(Written task) Please render the lines of the records below as a JSON list of strings, one string per line, with blank lines skipped. Omit the pictures from your answer.

Entries drawn from a collection

## START

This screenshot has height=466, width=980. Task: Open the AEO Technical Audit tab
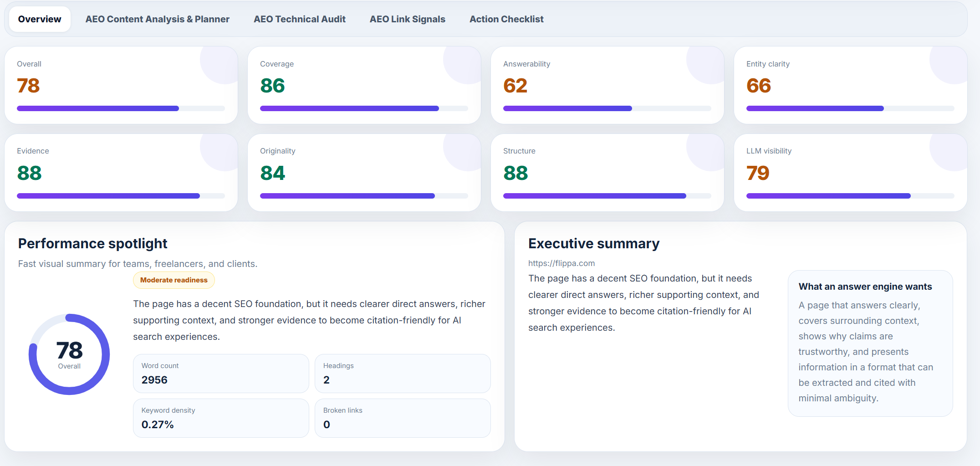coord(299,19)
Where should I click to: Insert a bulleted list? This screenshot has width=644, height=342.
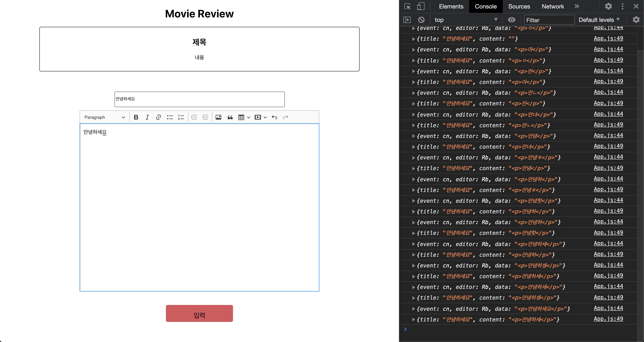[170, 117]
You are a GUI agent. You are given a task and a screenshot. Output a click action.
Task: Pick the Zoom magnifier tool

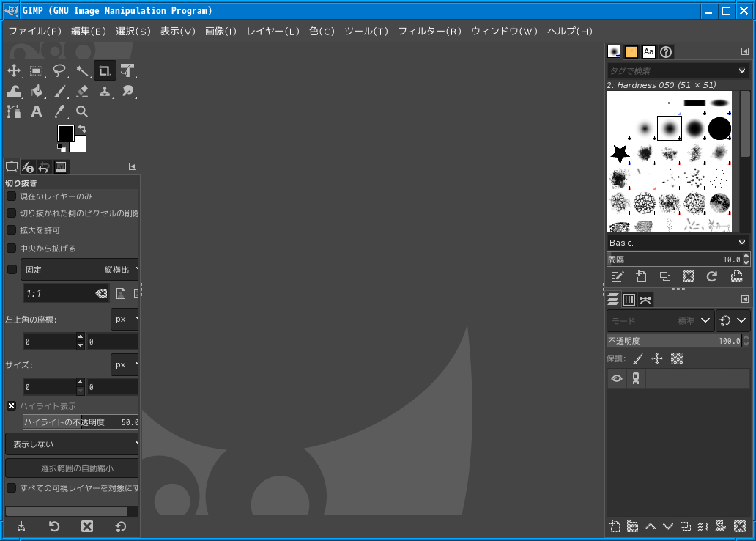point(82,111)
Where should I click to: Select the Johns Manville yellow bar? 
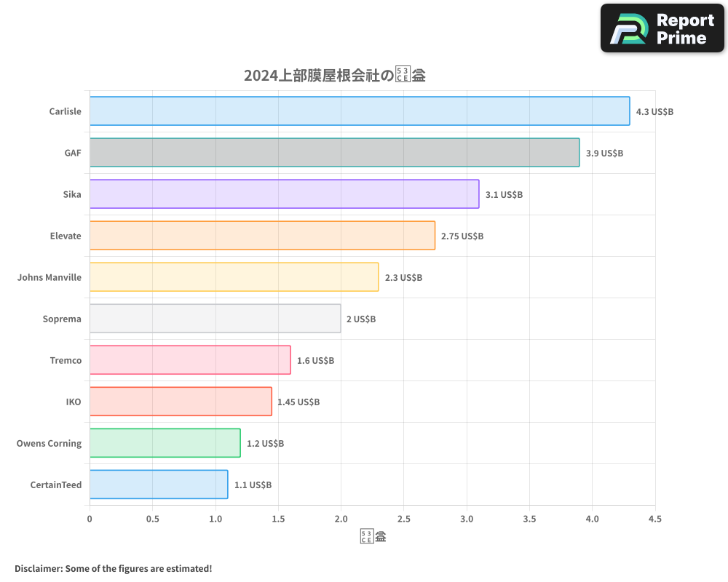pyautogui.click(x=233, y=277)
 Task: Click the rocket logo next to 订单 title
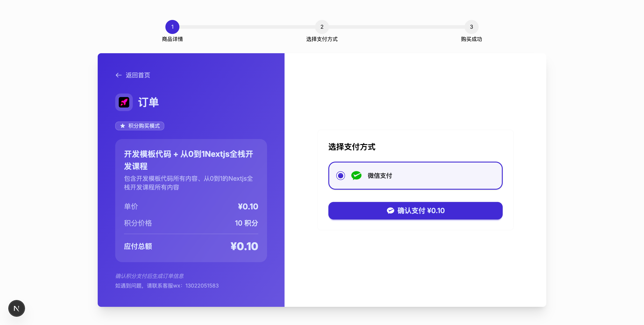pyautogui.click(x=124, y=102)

## END

(Written answer)
[
  "This screenshot has height=466, width=980. Task: Open the AEO Technical Audit tab",
  "coord(299,19)",
  "Where should I click to: Insert a bulleted list? This screenshot has width=644, height=342.",
  "[170, 117]",
  "You are a GUI agent. You are given a task and a screenshot. Output a click action.",
  "Task: Pick the Zoom magnifier tool",
  "point(82,111)",
  "Where should I click to: Select the Johns Manville yellow bar? ",
  "pyautogui.click(x=233, y=277)",
  " Task: Click the rocket logo next to 订单 title",
  "pyautogui.click(x=124, y=102)"
]